By W. CRAMER, Ph.D., D.Sc.

LECTURER ON PHYSIOLOGICAL CHEMISTRY AND ASSISTANT TO THE PROFESSOR OF PHYSIOLOGY, UNIVERSITY OF EDINBURGH.

THIS investigation is the first attempt to study the influence of the growth of a neoplasm on the metabolism of an otherwise normal animal. The experiments were carried out on young white rats into which a quickly growing tumour had been transplanted. The parent tumour was a tumour of the 13th generation of the strain J. R. S.* The transplantations were made into the right axilla on June 10th, 1908, into three young rats belonging to a litter (Litter B) of six rats, born May 1st, 1908. The remaining three rats were kept as controls. Small doses (0.05 c.c.) were used for transplantation. Seven days after the inoculation the tumours could be felt. They then grew rapidly, and soon extended over the whole right side. Notwithstanding the enormous size of the tumours, the weight of which, a month after the inoculation. when the animals were killed, amounted to almost a third of the weight of the host, the animals appeared to be quite healthy. The coat looked smooth; the animals were very active and appeared to be well nourished. The animals were killed on July 8th, before any signs of emaciation appeared. At the necropsy fat was found in the peritoneal cavity of the tumour-animals although not nearly as much as in the control-animals. A most unexpected result was obtained by comparing the weights of the tumour-animals with the control-animals.
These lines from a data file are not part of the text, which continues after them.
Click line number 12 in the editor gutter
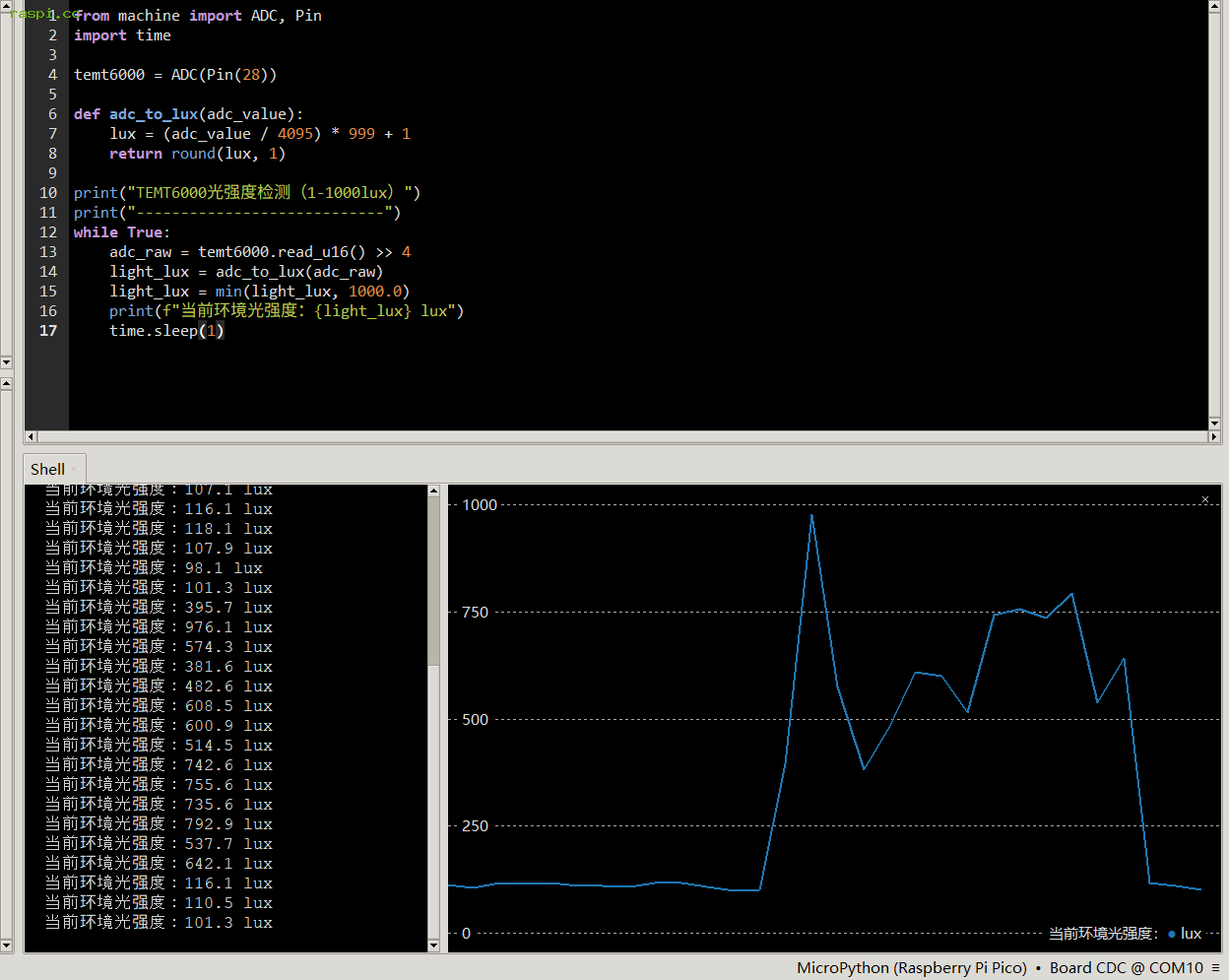1229x980 pixels. 48,232
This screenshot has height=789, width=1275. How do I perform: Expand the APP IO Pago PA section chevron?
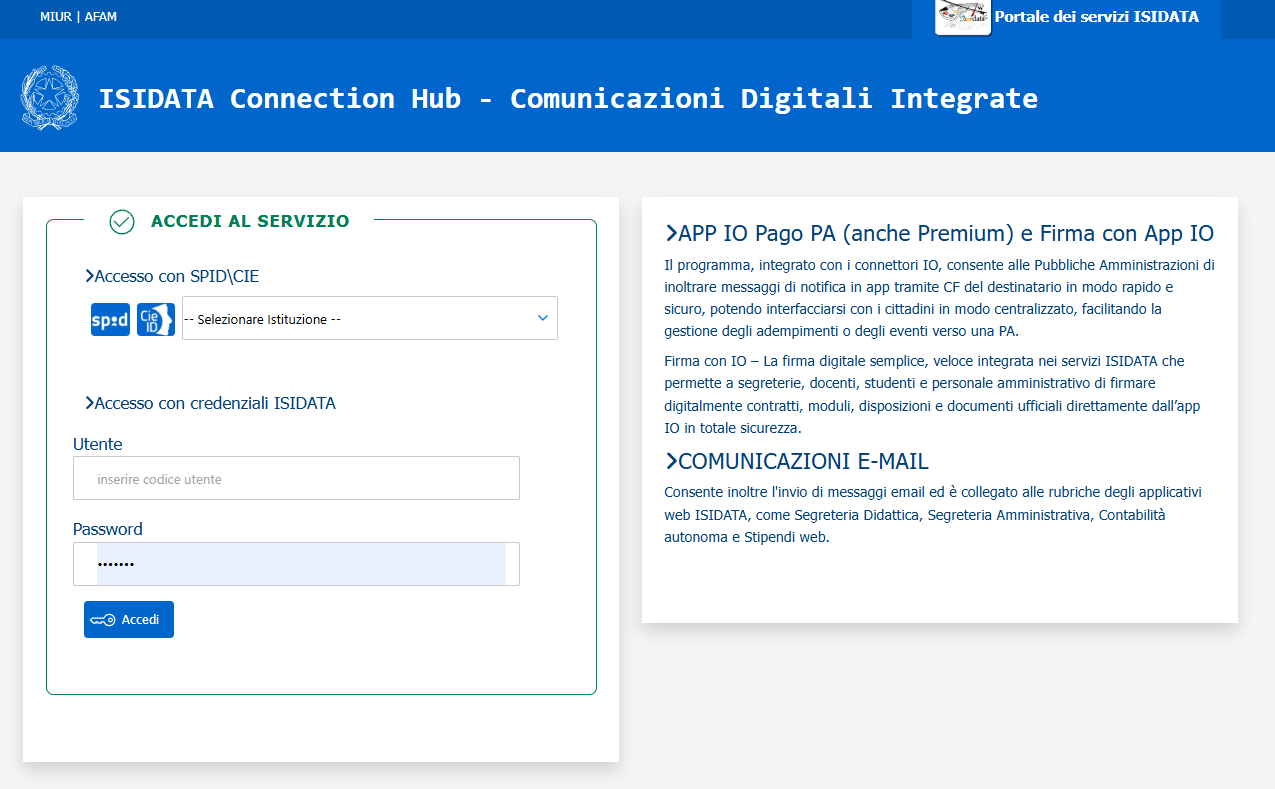click(670, 232)
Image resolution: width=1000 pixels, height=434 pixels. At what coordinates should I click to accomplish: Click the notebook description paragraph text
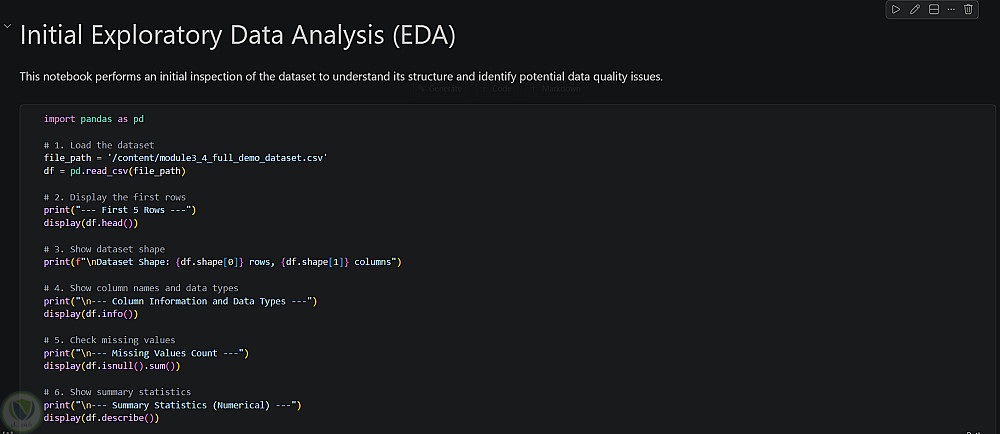(341, 77)
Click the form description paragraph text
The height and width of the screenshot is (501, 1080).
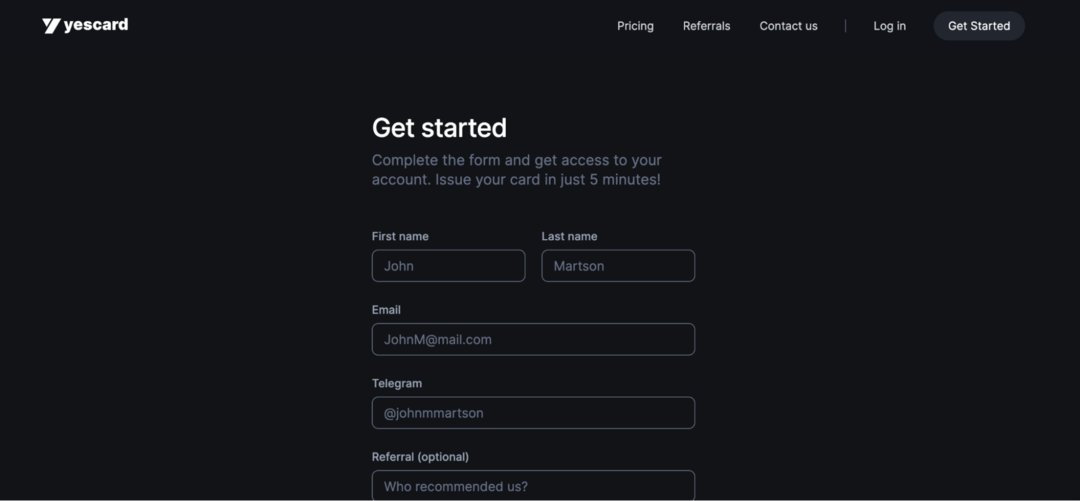click(x=516, y=170)
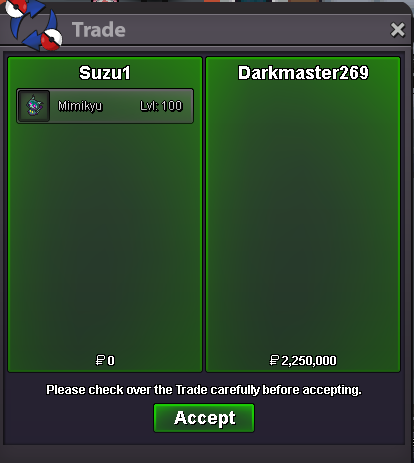Click the ₽0 money amount under Suzu1
Viewport: 414px width, 463px height.
click(x=105, y=360)
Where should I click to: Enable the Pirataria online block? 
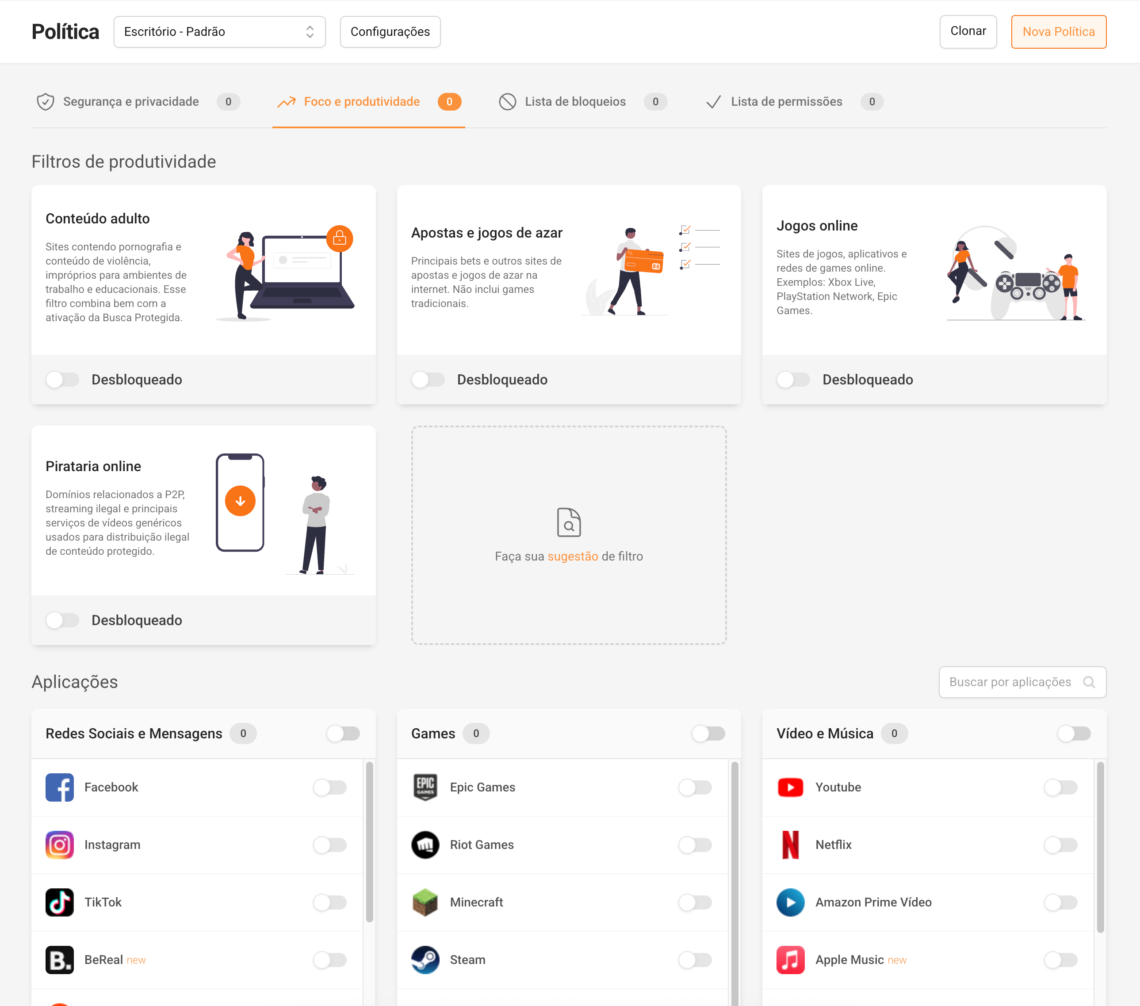click(x=63, y=620)
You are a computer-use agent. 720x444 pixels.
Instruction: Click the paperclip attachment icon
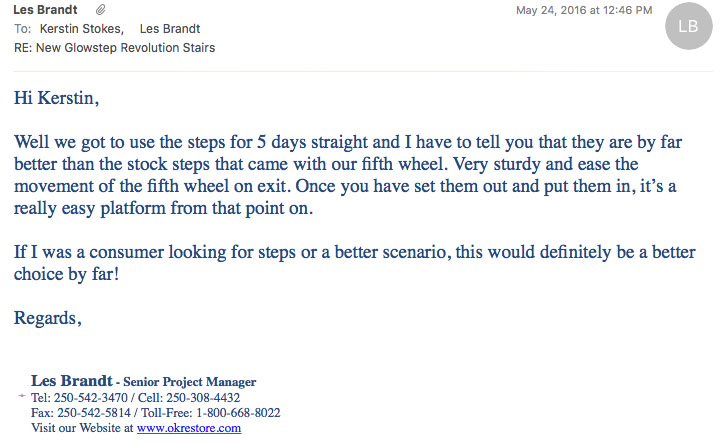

Table I. shows that on June 19th, when the tumours were still quite small, the tumour batch weighed 30 gr. more than the control-animals. On July 1st the three normal rats weighed 50 gr., 50 gr., and 70 gr. respectively, while the tumour rats had a weight of 80 gr., 80 gr., and 90 gr. The differences in weight cannot of course be accounted for solely

* A transplantable spindle-celled sarcoma of the rat for which the Imperial Cancer Research Fund is indebted to Professor C. O. Jensen of Copenhagen.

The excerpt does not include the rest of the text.